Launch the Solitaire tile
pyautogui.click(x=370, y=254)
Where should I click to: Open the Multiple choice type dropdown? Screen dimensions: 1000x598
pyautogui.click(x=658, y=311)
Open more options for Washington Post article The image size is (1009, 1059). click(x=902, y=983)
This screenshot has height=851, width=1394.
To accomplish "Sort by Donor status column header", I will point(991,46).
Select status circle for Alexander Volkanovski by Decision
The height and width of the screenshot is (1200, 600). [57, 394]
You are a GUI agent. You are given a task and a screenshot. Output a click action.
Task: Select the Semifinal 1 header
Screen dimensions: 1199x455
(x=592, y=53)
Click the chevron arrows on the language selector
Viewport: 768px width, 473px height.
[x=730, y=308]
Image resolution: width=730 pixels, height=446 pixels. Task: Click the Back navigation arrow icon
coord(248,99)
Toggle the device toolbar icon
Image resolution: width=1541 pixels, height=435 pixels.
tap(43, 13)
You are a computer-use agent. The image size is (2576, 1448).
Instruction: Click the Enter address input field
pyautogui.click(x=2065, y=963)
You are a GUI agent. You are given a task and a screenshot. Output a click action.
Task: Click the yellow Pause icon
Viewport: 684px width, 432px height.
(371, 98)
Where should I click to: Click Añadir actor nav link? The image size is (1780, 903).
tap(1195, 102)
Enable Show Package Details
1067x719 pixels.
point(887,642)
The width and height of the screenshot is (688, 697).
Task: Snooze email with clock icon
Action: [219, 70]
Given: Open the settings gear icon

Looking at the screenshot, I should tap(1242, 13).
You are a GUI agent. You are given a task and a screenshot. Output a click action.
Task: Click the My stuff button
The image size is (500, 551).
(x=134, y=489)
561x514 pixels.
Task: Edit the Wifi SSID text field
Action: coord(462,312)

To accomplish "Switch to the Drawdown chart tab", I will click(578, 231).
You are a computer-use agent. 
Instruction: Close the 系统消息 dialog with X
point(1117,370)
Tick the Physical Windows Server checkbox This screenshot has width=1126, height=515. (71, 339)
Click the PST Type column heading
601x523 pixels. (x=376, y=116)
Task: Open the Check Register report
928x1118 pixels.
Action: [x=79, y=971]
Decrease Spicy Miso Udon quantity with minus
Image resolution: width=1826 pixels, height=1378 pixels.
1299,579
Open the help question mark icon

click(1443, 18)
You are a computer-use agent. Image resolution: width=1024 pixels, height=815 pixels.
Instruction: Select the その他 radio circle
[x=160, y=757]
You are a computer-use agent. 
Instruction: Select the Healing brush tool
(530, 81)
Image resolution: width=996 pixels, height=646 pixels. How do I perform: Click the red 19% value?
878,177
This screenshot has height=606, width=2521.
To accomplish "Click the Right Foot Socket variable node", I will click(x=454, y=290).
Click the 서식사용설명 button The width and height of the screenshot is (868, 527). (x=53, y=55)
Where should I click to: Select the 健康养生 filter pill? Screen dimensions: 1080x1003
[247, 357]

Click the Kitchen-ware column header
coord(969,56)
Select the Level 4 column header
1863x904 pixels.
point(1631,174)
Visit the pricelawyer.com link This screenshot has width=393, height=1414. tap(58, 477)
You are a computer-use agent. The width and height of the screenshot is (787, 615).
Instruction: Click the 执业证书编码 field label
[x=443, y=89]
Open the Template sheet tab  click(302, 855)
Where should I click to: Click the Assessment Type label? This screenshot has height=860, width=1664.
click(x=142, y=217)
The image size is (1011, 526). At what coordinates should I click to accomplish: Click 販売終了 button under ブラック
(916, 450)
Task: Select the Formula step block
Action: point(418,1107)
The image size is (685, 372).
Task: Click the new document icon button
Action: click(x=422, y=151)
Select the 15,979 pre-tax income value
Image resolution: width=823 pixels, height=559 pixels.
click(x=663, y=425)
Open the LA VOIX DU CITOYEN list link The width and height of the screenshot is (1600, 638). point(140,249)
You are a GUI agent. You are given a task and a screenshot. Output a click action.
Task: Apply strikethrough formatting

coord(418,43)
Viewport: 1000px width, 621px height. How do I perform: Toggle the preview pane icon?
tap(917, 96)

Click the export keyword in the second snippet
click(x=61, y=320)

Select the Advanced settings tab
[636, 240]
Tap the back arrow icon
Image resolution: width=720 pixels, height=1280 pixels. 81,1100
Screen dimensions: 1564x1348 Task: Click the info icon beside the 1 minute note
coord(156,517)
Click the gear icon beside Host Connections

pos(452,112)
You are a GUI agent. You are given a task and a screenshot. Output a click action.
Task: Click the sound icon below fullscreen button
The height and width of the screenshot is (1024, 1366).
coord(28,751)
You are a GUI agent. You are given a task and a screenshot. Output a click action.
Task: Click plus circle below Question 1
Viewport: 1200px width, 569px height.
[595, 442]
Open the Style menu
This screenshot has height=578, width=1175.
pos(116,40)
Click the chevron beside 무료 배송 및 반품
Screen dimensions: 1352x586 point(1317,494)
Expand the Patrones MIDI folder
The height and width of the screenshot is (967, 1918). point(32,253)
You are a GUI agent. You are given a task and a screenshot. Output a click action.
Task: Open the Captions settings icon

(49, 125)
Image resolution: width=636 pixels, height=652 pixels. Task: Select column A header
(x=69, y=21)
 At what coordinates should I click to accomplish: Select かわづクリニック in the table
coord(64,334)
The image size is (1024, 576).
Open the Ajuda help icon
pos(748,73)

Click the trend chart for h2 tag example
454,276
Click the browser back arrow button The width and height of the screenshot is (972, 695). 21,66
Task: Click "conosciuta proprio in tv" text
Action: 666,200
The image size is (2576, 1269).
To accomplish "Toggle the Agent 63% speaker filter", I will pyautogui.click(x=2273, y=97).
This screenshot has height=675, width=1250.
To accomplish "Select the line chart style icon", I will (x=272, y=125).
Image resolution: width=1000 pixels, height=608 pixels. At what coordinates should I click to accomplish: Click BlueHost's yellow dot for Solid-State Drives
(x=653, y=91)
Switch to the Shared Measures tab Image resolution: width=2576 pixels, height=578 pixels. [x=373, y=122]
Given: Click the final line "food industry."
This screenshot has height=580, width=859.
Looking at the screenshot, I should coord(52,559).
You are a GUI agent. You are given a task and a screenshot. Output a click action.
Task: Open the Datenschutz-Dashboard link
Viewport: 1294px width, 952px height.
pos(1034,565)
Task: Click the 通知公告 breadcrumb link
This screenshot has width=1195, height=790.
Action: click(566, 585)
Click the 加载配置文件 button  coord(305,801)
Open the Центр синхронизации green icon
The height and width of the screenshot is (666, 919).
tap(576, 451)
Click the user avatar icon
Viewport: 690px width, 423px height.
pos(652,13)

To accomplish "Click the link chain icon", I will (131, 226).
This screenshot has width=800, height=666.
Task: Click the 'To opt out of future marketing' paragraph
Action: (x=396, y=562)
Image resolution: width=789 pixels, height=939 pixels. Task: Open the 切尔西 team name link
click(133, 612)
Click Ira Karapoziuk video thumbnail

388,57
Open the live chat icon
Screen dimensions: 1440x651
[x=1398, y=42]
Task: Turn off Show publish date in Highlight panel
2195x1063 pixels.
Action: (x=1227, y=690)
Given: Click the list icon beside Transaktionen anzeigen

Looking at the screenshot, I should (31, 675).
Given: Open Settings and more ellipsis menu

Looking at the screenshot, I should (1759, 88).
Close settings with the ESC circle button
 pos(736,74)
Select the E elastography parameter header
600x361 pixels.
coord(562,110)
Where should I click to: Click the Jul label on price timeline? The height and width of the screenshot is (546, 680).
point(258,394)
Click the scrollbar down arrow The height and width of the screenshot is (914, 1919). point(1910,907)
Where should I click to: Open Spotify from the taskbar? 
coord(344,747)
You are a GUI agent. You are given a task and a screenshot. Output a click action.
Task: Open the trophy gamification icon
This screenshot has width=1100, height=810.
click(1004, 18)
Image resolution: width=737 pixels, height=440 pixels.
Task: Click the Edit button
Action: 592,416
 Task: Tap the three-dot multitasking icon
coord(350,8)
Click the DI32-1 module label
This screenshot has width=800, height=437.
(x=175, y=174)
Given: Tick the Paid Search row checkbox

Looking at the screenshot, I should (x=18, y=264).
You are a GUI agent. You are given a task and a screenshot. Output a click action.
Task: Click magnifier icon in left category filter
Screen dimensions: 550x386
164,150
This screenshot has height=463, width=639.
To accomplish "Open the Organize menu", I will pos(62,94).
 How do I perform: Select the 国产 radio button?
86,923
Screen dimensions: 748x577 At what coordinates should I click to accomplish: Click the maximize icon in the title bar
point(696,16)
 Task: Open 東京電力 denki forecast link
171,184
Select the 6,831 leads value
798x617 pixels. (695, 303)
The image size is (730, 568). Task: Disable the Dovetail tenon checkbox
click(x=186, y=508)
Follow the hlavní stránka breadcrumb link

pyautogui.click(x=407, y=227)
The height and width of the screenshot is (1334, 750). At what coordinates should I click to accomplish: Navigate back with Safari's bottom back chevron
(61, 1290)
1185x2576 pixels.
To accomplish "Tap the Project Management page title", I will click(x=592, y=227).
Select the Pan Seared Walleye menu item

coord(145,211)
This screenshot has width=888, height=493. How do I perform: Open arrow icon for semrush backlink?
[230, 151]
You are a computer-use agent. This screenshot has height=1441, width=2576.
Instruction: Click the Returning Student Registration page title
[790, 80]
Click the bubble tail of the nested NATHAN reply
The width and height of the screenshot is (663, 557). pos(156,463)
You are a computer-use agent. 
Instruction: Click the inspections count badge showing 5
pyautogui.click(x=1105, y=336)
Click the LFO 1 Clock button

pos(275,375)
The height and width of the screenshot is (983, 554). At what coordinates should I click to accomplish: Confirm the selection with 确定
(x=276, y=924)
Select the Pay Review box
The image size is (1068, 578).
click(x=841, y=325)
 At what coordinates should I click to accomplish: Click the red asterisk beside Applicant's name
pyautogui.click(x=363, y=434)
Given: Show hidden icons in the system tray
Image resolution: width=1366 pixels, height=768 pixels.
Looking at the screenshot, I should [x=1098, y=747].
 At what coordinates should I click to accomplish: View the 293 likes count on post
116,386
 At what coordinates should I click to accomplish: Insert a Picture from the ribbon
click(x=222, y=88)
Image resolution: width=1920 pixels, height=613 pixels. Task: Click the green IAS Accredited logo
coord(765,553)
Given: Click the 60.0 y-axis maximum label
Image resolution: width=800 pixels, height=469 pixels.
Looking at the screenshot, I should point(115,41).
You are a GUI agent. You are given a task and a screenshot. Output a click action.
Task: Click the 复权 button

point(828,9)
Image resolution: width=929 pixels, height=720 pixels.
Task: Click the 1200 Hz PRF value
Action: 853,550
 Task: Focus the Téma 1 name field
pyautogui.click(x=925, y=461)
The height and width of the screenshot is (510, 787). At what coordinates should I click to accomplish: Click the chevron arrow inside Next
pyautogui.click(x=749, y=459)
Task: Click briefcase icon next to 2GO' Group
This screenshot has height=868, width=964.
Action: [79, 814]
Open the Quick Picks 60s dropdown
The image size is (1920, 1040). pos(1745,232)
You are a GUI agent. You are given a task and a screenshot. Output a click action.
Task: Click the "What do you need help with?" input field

Exercise brief
Pull from the data each line where the string "below" turns up.

Response to the task
Task: Click the sound icon below fullscreen button
Task: Click plus circle below Question 1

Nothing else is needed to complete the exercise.